Stored items:
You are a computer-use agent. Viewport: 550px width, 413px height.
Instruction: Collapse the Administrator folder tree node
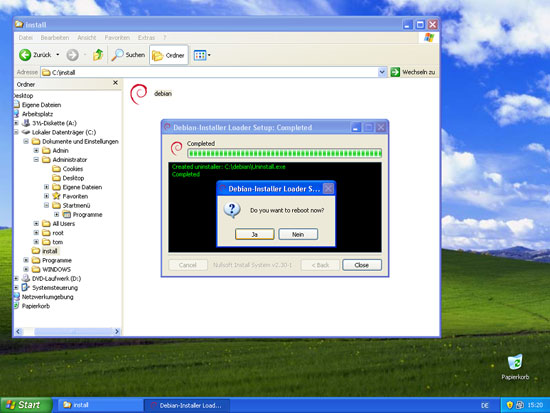click(36, 160)
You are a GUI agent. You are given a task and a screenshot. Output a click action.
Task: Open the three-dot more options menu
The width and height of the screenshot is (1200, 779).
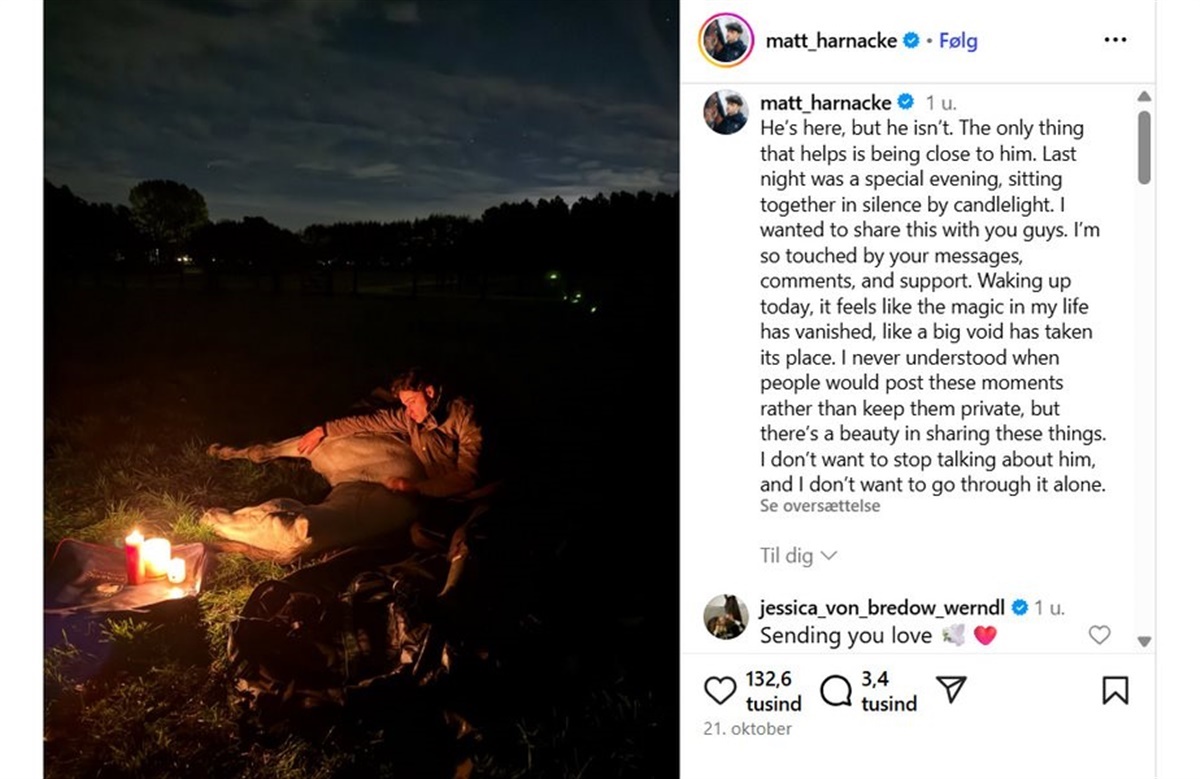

Your objective: Every entry must be written out exactly, with all pictures left out.

Finished exercise:
You are a computer-use agent. Viewport: 550px width, 413px height.
Instruction: Collapse the Administrator folder tree node
click(36, 160)
You are a GUI agent. You are given a task and a screenshot. Output a click action.
Task: Open the three-dot more options menu
The width and height of the screenshot is (1200, 779).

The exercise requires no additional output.